— Task 1 —
Translate this sentence from the essay on being open into Spanish: "I was scared to let anyone else hold my heart."
— Task 2 —
In the essay on being open, what did the writer use to put a distance between themselves and other people?

— Source text —
[Start]
How To Be Outrageously Open

 outrageously open

Keep your hands open, and all the sands of the desert can pass through them. Close them, and all you can feel is a bit of grit.’~Taisen Deshimaru

I have a confession to make. I lived the early part of my life closed off.  After many experiences starting in childhood where I felt like my true self was rejected, I closed myself off from others. I could crack a joke like nobody’s business, and discovered I could use humor to put a distance between myself and other people.  I learned how to draw people out, how to get them to tell their stories, so I didn’t have to tell my own. I moved around from place to place when people started getting to know the real me. I was scared. I was scared to let anyone else hold my heart. It was easier to dance in the mask of the adventurer, the lone wolf. In the end, I ran away.

But, then one day, I had an awakening. I felt the grit of the sand burning my hands, and I felt lonely, like no one understood me, and I knew I only had myself to blame. I knew that it was time. It was time to poke my head out of the cocoon I had created around myself.  I was tired of closing myself off to others. I was tired of closing myself off to life.  It was time to take my own tender heart and to set her free. She was ready to feel again.
[End]
— Given data —
[Start]
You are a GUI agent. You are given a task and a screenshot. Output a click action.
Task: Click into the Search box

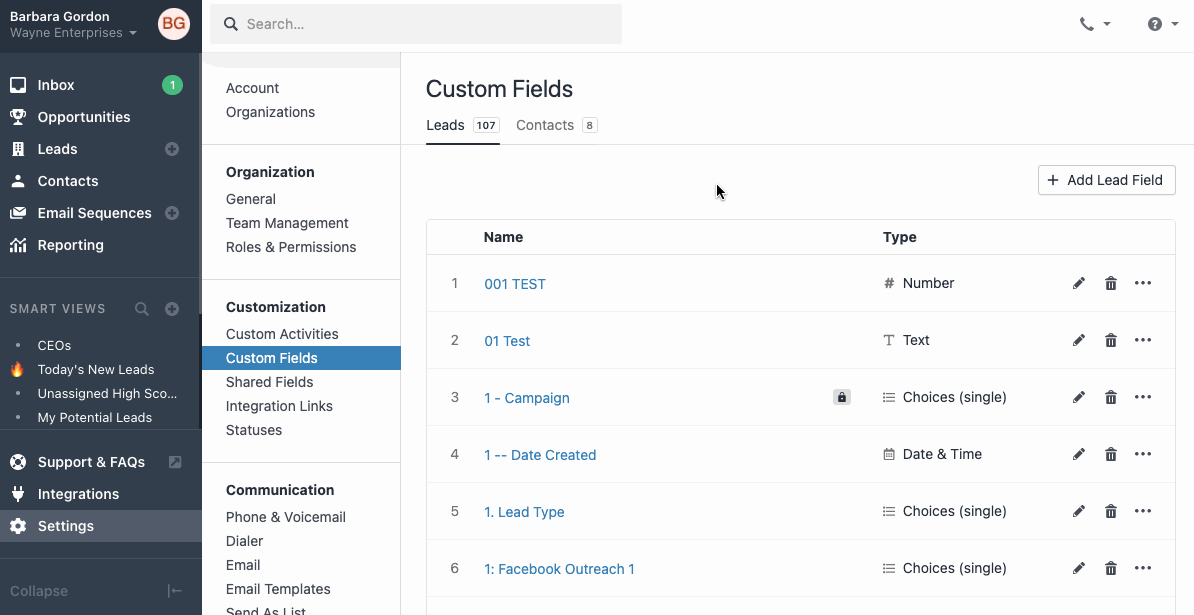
[End]
— Correct output 1 —
Tenía miedo de dejar que alguien más sostuviera mi corazón.

— Correct output 2 —
Humor.